**Extract:**
—————

0

What's the execution order of each part of a sql query,like SELECT、DISTINCT、FROM、WHERE、GROUP BY、ORDER BY···

I searched a large number of sites said that ORDER BY executes after SELECT,if this is true,a simple query like 'select column1 from table1 order by column2' should not execute because after executing SELECT,there is only column1 in the dataset,it can't use column2 to sort the dataset. But actually it works!

aaron
  • 1
  • 1
  • You are getting confused with select, SELECT means selecting the required data from the pages, it is not about displaying the required column in some console. – PSK Feb 20 '19 at 06:07
  • so this means no matter which columns list in SELECT clause,mysql will always search the whole data page? – aaron Feb 20 '19 at 06:28
  • The fact that the OP states in their question "a large number of sites said that ORDER BY executes after SELECT" indicates to me that the marked duplicate isn't going to contain the answers they seek, because they're more stumbling over what it *means* for the `SELECT` clause to execute *at all*. They've already found out `ORDER BY` is after `SELECT`. – Damien_The_Unbeliever Feb 20 '19 at 08:41

2 Answers2

0

Consider a query -

select distinct <columns> from 
table1 t1 inner join t2 
on t1.col=t2.col
where <conditions>
group by <col>
having <conditions>

Order of execution would be -

> From
> ON
> JOIN
> Where
> group by
> Having
> Select
> Distinct
> Order By
Vijiy
  • 1,187
  • 6
  • 21
  • if 'SELECT' executes before 'ORDER BY' ,the columns appear in ORDER BY clause should only be those appear in SELECT list? – aaron Feb 20 '19 at 06:03
  • why you think second query doesnt work? `select` is done before the `order by` http://sqlfiddle.com/#!9/93d83b/1 – Juan Carlos Oropeza Feb 20 '19 at 06:45
  • I am not able to re collect the scenario, where i have faced issue while with select and order by, have deleted these changes from my post – Vijiy Feb 20 '19 at 08:36
  • 1
    The problem is try to use the alias on the same select . like this: `SELECT 2*field as new_alias, 3*new_alias` because SELECT isnt process `new_alias` doesnt exists yet – Juan Carlos Oropeza Feb 20 '19 at 13:49
  • Thank You, that was helpful – Vijiy Feb 20 '19 at 14:04
0

Let's decompose two queries against two tables, both containing two columns. First, we'll do a simple one:

SELECT t1.a,t2.d + 6 as e
FROM
    table1 t1
       inner join
    table2 t2
       on
           t1.a = t2.c
WHERE
    t1.b = 2
ORDER BY
    t2.c

And lets consider what is "in scope" as we complete each clause:

  • FROM table1 t1 - at this point, we have a result set containing two columns - {t1.a, t1.b}.

—————

**Listing:**
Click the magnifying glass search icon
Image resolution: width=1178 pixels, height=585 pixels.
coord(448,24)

—————

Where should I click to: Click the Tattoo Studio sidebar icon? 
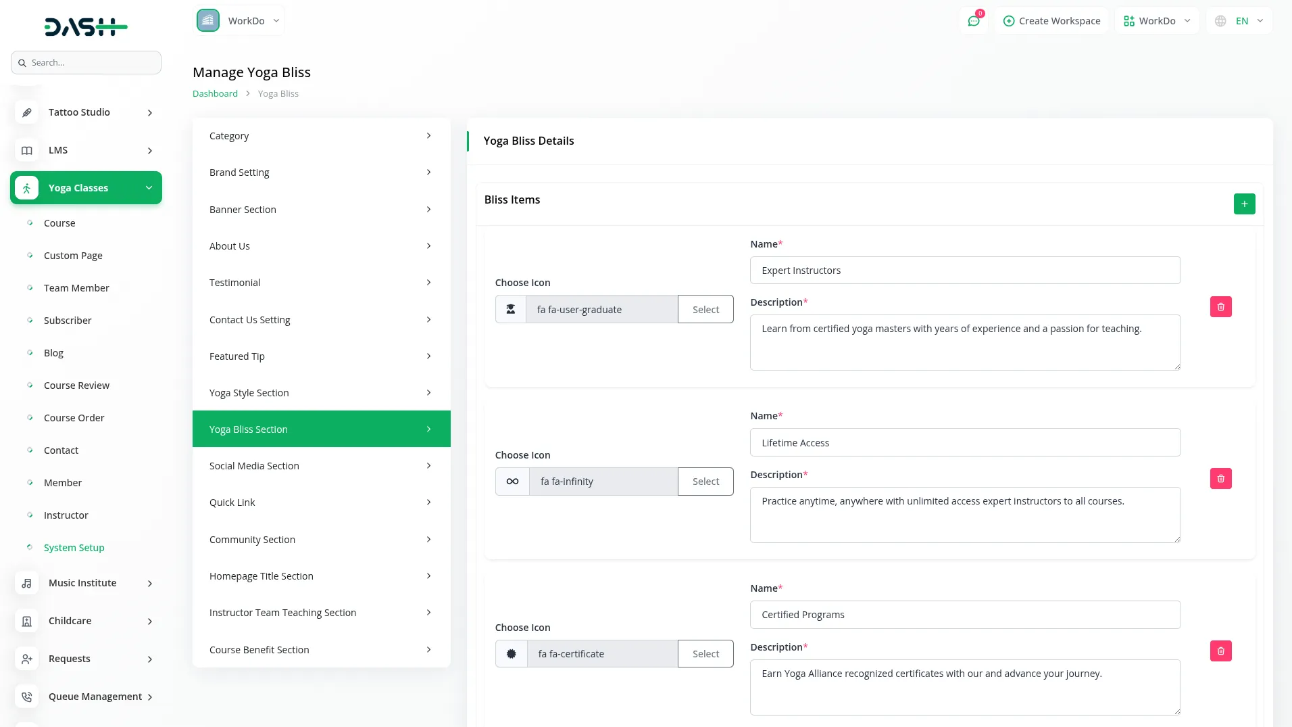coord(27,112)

—————

**Challenges:**
1. In the SQL execution-order thread above, which clause does the first answer's list place directly after Having?
2. Proceed with the SQL execution-order thread from its last sentence onward.

**Answers provided:**
1. Select

2.
  • INNER JOIN table2 t2 ON ... - we now have a result set containing four columns - T1.a, t1.b, t2.c, t2.d}. We may personally also now that a and c are equal but that's irrelevant for the analysis.

  • WHERE - although WHERE can filter rows from a query, it doesn't change the set of columns making up the result set - it's still {t1.a, t1.b, t2.c, t2.d}.

  • SELECT - we don't have a GROUP BY clause, and so the job of the SELECT clause here is a) to mark some columns for output and b) possibly to add some additional columns whose values are computed. That's what we have here. We end up with a set of {O(t1.a), t1.b, t2.c, t2.d, O(e = t2.d +6)}1.

  • ORDER BY - now we order by t2.c, which is still in scope despite the fact that it won't be output

  • finally, the outputs of this query are delivered (technically via a cursor) and just contains {a, e}. The columns no longer have their "originating table" associated with them, and the non-output columns disappear into the ether.


SELECT
    t1.a,SUM(t2.d) as e
FROM
    table1 t1
       inner join
    table2 t2
       on
          t1.a = t2.c
GROUP BY t1.a
HAVING e > 5
ORDER BY t1.a
  • The FROM/JOIN clauses are identical to previously and so the same analysis prevails. Similarly we have no WHERE clause but it's irrelevant to the set of columns. We have {t1.a, t1.b, t2.c, t2.d}.

  • SELECT/GROUP BY/DISTINCT. DISTINCT and GROUP BY are really the same thing - both identify a set of columns either explicitly (GROUP BY) or by their existing in the SELECT clause. You cannot untie SELECT from GROUP BY because we also have to compute aggregates and the aggregate definitions are in the SELECT clause. For each distinct set of values evident in the grouping columns, we produce a single output row containing that set of values together with any computed aggregates. We produce here {O(t1.a), O(e)}2 and that is the result set that the remaining parts of the query can observe. The original result set is not in scope.

  • HAVING - we can work with just those columns produced by the SELECT clause3. But again, we filter rows, not columns.

  • and ORDER BY can also only work with the columns produced by the SELECT.

  • By the time SELECT was done, we only had output columns anyway but the output processing is the same anyway.


Hopefully, from the above you can see that SELECT can work in two quite different ways; but at least now you're aware of the difference and what the knock-on effects of that are.


1I'm making up terminology on the fly here, but I'm using the O() wrapper to mean "this column will be in the final result set".

2This is the behaviour you appear to have been expecting SELECT to always exhibit, only providing the "outputable" rows to later clauses.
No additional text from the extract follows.